Message-ID: <a346979f-22ef-29b1-38d3-d688872c1df3@gmail.com>
Date: 2016-05-29T14:45:53Z
From: Duncan Murdoch
Subject: Query about Text Preprocessing (Encoding)
In-Reply-To: <CADFbrKpQz=EaVDYdzGy9_0J1R6QkM8_GW1_WZNLsBG4PXiaMyg@mail.gmail.com>

On 29/05/2016 3:20 AM, Khadija Shakeel wrote:
> i want to work with Urdu language but R is only displaying Urdu text but
> cant work with Urdu text.

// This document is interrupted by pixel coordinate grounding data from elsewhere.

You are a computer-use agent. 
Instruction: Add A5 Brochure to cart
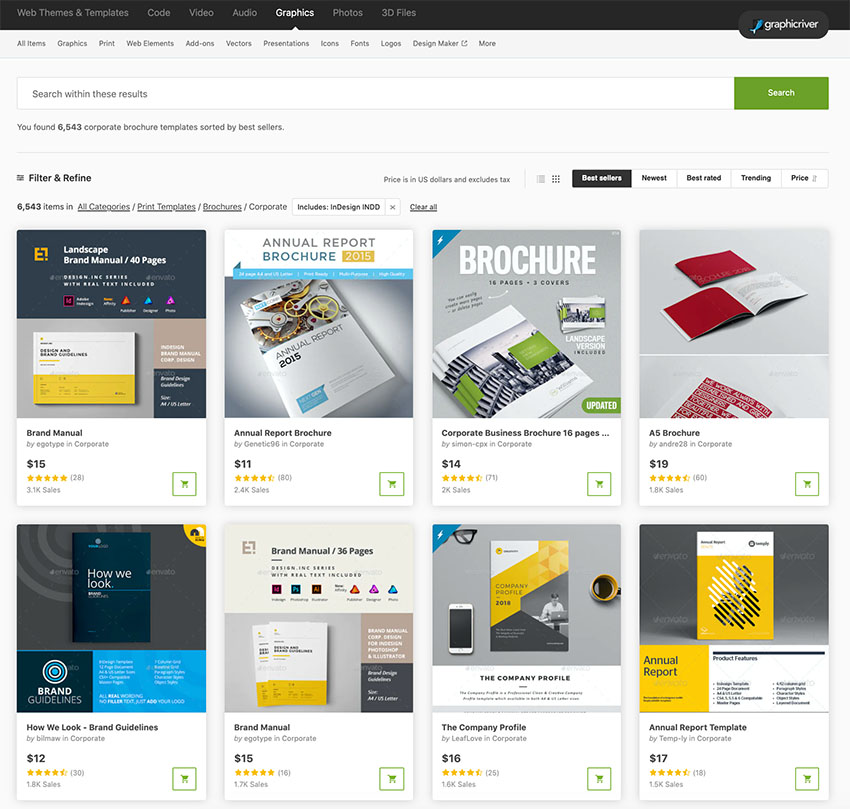(x=807, y=484)
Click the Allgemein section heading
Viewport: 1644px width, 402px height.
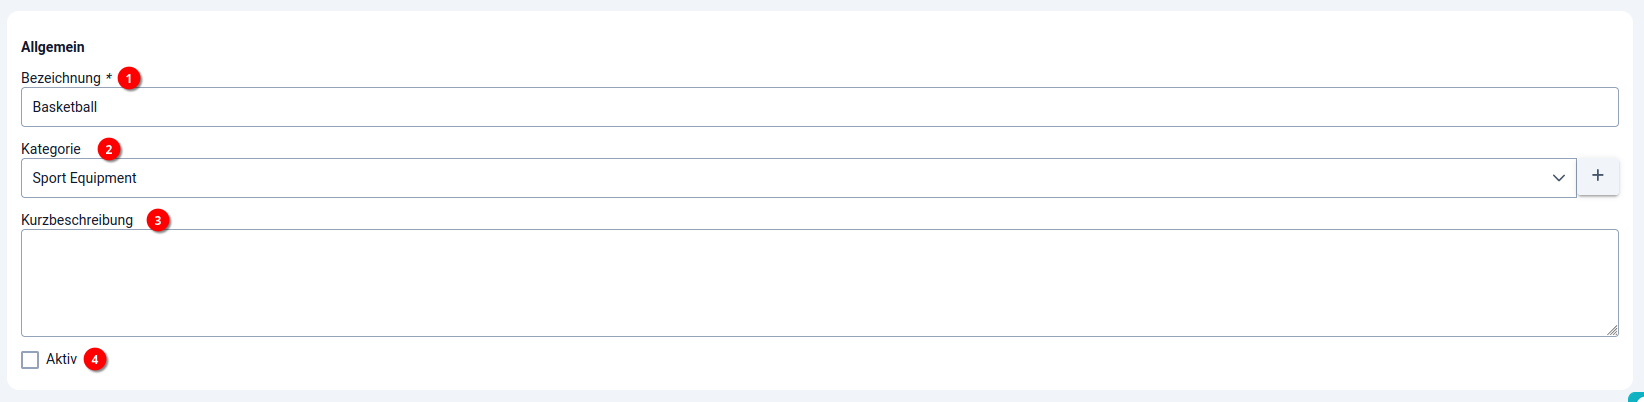coord(53,47)
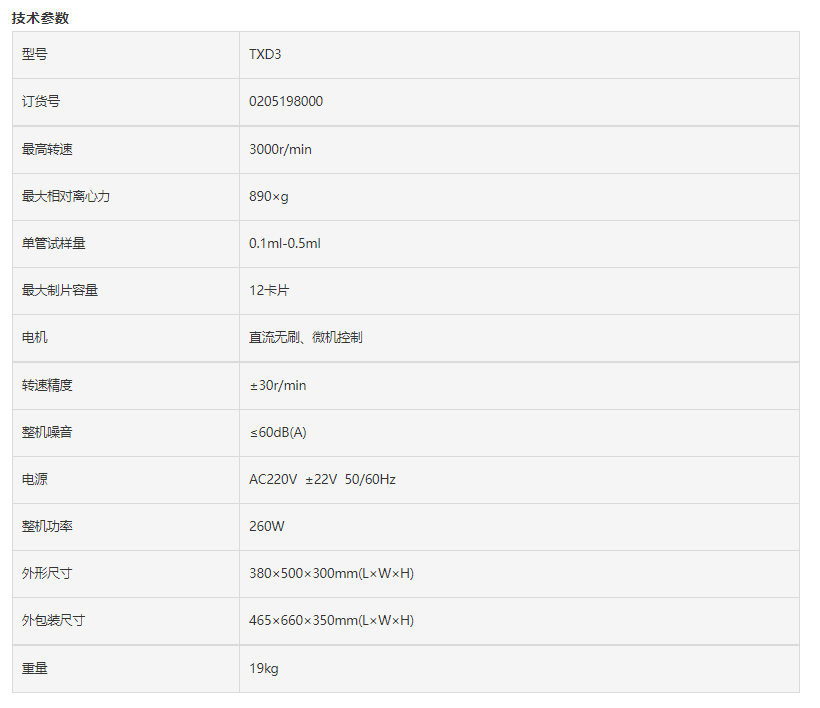Click the 3000r/min max speed value

point(280,149)
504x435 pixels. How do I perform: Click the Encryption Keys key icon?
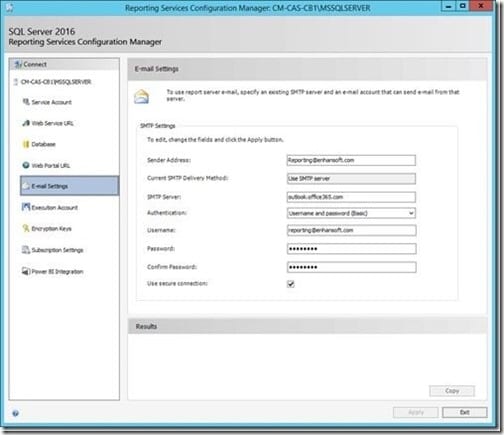(26, 228)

Actually I want to apply preproessing steps of
> text mining. but R is nor responding for this text.
> Help me how can I handle this problem?
>
> here are some pictures of word cloud of Urdu text.
>

R doesn't currently have a translation team (see 
translation.r-project.org) for Urdu, so it may be hard for you to get 
Urdu-specific support.  However, I would guess the problems you are 
having are common to other languages that use non-Roman alphabets, and 
you may get some advice from the translation teams for one of them.

The general issues that I know of are:

  - R needs to know your encoding.  On Unix-alikes the best support is 
for UTF-8; Windows support is weaker, because Windows tends to use 
UTF-16 or other multibyte encodings, and R's support for those is mixed.

  - You need to make sure your graphics device supports your alphabet. 
Not all graphics devices have character support for all languages.

Duncan Murdoch